# Start of TASK INPUT

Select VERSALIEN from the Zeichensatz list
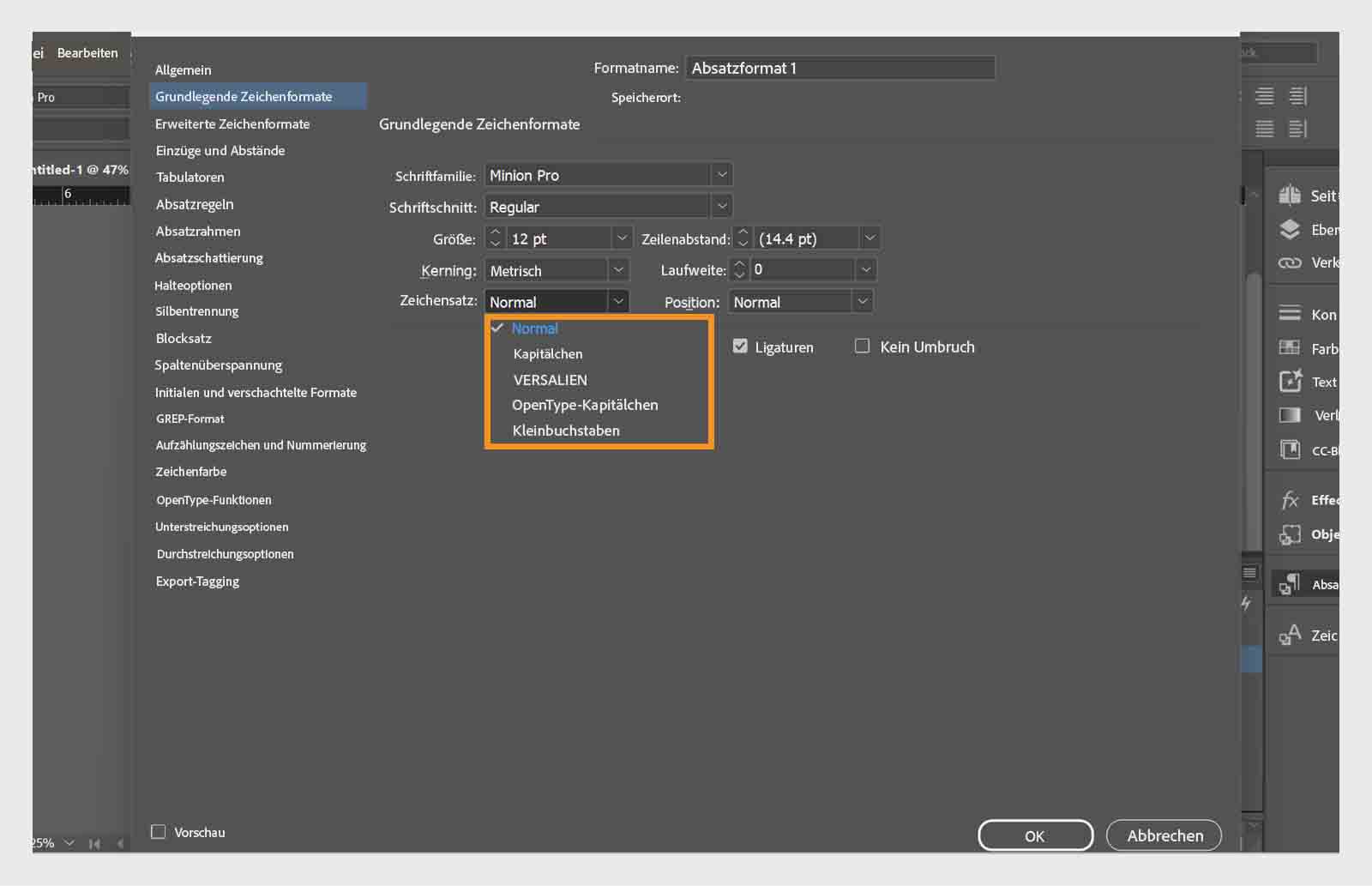Image resolution: width=1372 pixels, height=886 pixels. (x=550, y=379)
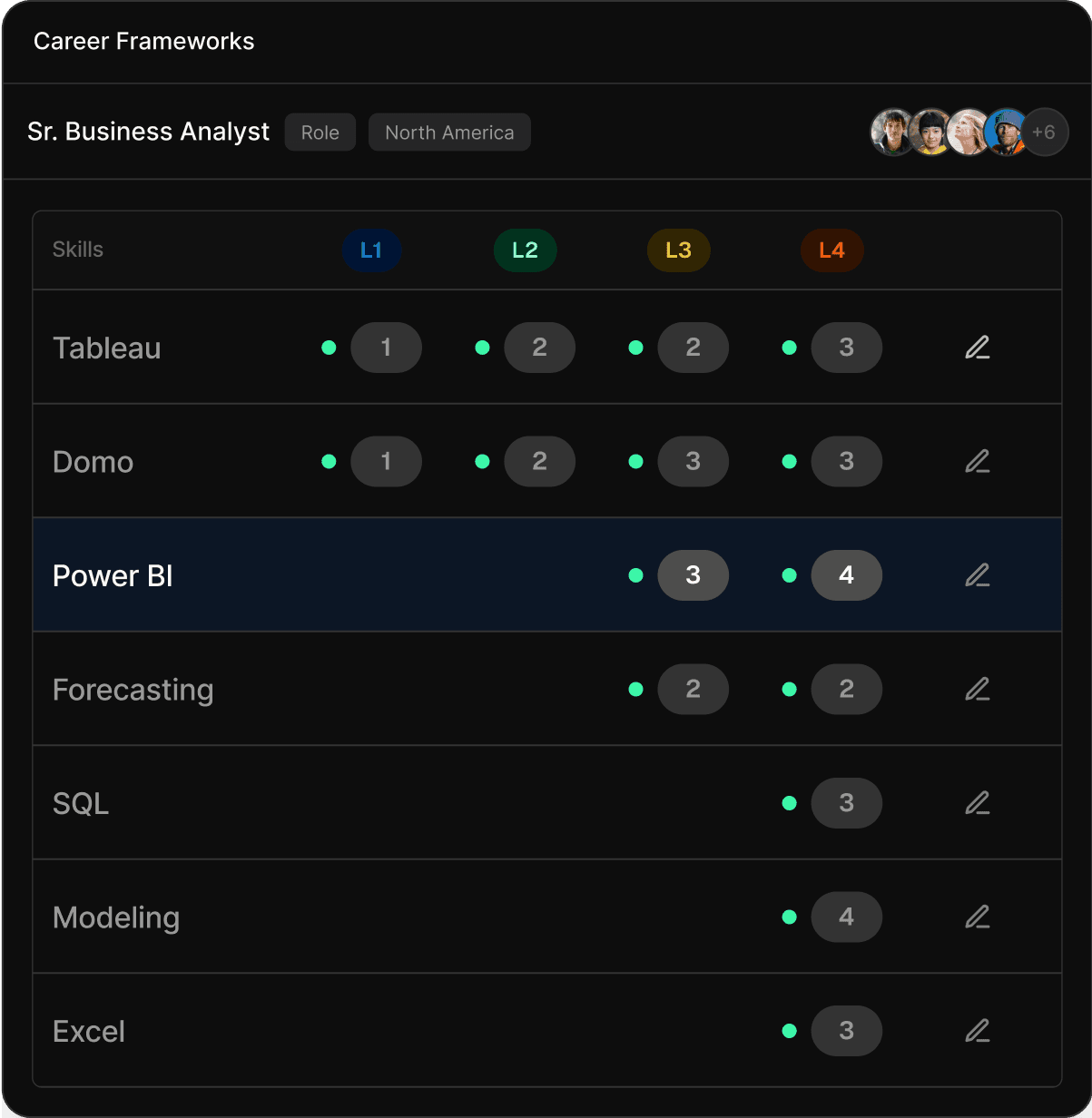
Task: Select the L2 level header badge
Action: pyautogui.click(x=525, y=250)
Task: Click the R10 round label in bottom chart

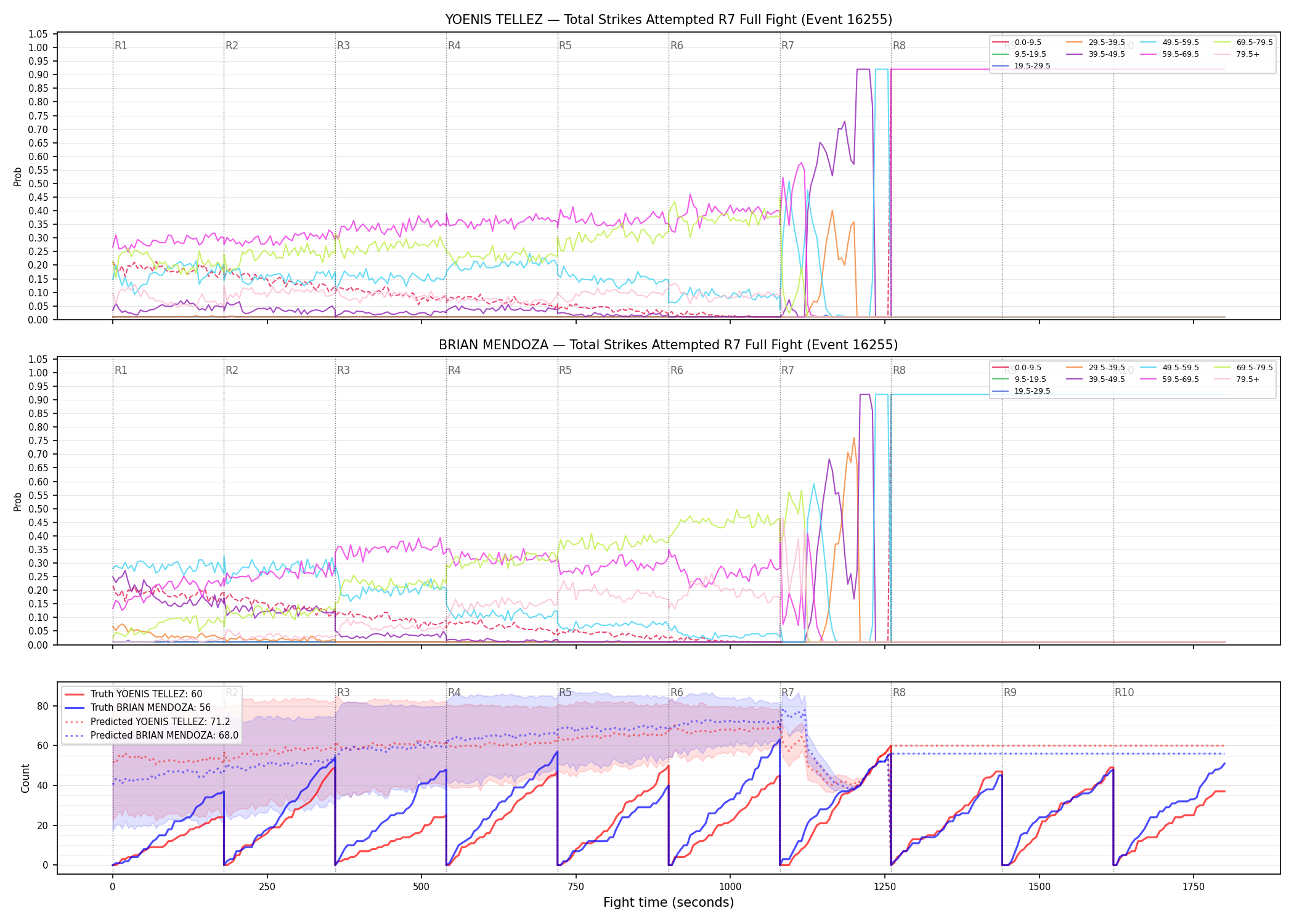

# End of TASK INPUT

**JOB:** Render every line of the entries above as a Markdown table with the columns "Row" and "Entry line," skipping blank lines. Leave the pictures out of your answer.

**OUTPUT BELOW:**
| Row | Entry line |
|---|---|
| 1 | Select VERSALIEN from the Zeichensatz list |
| 2 | Image resolution: width=1372 pixels, height=886 pixels. (x=550, y=379) |
| 3 | Task: Select the L2 level header badge |
| 4 | Action: pyautogui.click(x=525, y=250) |
| 5 | Task: Click the R10 round label in bottom chart |